Diese Unterrichtseinheit soll als Beispiel dienen, wie das Web 2.0 Programm PIXTON im Geschichtsunterricht verwendet werden kann. Dabei wird kurz auf das Programm eingegangen und im Folgenden eine Möglichkeit aufgezeigt, es in den Geschichtsunterricht zu integrieren. Als Unterrichtseinheit habe wurde der Themenbereich „Nachkriegsdeutschland und die Bildung der beiden deutschen Staaten“ der „Bildungsstandards für Geschichte Realschule“ gewählt. Gedacht ist die Umsetzung ist für die 9. Klasse der Realschule. Es wird davon ausgegangen,dass die Schülerinnen und Schüler dieser Klassenstufe über ausreichende Kenntnisse im Umgang mit Computern und dem Internet verfügen, um das Programm einsetzen zu können.

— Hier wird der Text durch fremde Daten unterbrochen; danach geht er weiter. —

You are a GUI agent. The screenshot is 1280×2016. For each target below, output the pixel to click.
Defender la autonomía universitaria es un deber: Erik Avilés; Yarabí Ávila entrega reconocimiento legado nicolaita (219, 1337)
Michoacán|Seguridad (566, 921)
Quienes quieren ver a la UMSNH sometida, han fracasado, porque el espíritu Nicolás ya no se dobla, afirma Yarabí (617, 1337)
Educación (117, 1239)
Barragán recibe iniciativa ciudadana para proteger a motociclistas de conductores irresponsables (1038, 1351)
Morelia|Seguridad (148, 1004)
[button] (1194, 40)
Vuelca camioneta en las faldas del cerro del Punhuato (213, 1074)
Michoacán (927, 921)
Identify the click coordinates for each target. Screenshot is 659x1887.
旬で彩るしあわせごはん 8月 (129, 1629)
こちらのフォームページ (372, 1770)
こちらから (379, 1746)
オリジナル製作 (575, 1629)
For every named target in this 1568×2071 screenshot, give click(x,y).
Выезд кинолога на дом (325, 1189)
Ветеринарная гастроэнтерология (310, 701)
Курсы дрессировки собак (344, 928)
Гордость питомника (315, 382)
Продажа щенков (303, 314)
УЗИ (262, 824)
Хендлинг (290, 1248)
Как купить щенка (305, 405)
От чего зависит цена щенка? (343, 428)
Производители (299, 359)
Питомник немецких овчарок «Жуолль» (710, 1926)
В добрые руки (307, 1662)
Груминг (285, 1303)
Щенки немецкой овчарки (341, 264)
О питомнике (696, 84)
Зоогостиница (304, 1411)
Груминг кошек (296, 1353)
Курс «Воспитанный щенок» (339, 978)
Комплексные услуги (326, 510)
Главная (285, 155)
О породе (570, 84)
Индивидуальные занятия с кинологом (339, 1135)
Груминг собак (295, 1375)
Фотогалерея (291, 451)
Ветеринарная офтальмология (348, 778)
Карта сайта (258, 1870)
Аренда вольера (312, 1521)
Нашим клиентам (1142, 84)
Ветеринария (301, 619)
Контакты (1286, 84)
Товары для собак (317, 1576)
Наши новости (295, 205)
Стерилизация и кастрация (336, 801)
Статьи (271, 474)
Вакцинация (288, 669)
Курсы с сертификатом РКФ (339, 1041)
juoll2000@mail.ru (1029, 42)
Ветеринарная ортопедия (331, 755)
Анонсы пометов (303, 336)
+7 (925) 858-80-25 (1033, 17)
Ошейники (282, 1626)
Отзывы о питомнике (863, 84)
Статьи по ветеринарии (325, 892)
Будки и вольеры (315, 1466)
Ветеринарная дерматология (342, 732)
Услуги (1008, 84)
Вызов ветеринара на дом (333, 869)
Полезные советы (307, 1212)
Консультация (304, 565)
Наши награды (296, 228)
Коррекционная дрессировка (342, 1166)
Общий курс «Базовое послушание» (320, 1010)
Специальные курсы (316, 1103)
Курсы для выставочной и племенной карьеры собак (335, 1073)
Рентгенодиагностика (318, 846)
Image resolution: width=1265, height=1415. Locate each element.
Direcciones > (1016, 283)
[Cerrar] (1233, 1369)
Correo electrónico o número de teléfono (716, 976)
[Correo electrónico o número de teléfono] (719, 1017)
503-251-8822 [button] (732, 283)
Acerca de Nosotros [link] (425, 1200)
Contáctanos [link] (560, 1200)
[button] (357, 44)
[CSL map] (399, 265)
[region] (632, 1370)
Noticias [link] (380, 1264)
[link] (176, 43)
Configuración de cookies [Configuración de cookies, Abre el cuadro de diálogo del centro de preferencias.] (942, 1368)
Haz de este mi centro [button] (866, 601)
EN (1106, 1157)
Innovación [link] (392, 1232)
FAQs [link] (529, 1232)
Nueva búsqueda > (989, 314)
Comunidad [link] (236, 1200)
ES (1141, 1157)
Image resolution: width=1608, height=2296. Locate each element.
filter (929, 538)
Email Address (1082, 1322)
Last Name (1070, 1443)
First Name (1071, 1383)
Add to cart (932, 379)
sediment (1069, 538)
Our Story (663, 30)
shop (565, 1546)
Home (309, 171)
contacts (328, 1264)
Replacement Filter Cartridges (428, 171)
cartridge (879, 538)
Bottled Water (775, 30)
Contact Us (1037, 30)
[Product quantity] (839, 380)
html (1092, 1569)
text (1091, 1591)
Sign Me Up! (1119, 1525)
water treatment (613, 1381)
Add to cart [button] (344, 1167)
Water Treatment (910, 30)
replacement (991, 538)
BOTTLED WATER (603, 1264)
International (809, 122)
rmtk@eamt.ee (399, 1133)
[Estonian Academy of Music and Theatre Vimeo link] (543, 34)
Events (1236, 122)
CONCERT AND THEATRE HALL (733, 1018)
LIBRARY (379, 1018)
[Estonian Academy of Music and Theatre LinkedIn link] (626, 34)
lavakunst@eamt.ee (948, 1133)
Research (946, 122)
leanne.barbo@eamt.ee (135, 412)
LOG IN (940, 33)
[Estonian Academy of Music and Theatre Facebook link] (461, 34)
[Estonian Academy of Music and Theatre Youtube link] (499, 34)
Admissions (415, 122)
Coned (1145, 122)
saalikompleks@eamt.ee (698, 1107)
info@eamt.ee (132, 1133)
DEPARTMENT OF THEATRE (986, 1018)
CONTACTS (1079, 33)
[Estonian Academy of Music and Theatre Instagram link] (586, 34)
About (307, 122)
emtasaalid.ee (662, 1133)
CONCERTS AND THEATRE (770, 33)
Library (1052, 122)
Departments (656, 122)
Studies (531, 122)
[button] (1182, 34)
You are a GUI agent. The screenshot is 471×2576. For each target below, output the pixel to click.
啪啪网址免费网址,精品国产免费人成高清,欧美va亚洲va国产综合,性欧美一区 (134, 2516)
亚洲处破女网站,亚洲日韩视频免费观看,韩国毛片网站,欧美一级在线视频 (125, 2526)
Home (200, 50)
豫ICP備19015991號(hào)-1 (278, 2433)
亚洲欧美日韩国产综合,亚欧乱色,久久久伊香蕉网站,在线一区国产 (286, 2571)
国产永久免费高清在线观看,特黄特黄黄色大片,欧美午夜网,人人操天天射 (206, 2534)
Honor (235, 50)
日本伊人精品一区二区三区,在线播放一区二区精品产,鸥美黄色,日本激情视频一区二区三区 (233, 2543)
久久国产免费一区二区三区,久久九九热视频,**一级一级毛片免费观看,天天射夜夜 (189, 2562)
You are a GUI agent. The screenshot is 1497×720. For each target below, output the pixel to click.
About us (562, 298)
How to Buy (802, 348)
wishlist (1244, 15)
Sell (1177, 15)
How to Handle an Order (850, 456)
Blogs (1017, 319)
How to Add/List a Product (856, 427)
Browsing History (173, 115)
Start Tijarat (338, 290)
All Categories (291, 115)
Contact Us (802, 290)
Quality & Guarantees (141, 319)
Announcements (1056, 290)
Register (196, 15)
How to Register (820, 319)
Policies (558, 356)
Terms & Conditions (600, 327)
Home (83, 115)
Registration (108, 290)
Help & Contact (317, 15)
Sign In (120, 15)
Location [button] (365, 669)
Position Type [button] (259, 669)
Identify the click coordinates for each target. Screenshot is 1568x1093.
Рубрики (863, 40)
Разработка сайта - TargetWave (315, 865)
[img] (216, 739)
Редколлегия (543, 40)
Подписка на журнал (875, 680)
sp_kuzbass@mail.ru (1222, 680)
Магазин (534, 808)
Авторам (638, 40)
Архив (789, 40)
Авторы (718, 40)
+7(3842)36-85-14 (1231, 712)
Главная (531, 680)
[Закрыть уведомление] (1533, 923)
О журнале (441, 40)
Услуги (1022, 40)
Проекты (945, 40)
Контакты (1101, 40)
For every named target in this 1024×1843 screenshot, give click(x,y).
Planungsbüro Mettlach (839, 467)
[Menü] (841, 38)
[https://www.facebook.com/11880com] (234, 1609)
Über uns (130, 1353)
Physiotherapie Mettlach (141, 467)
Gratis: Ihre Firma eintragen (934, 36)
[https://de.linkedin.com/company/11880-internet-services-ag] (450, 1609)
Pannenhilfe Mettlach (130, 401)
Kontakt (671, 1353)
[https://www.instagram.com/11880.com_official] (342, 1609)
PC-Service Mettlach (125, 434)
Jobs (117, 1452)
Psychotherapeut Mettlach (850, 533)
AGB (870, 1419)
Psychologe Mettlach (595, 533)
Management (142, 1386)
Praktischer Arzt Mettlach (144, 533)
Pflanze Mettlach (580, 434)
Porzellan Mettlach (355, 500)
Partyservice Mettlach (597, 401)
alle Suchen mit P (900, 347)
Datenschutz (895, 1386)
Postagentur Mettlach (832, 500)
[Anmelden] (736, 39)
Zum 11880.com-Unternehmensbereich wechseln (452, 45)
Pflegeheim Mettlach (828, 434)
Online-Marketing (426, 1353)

Die in dieser Arbeit vorgestellte Unterrichtseinheit ist nur ein grober Entwurf, die Anregungen für die Umsetzung eines Geschichtsunterrichts mit der Verwendung des Web 2.0 Programms Pixton geben soll. Für einen tatsächlichen Unterricht, muss diese Einheit an die jeweiligen Voraussetzungen der Schule und der Schülerinnen und Schüler angepasst werden. Jede Klasse unterscheidet sich und so muss auch der Unterricht stets entsprechend an die Situation vor Ort angepasst werden.


PIXTON[Bearbeiten]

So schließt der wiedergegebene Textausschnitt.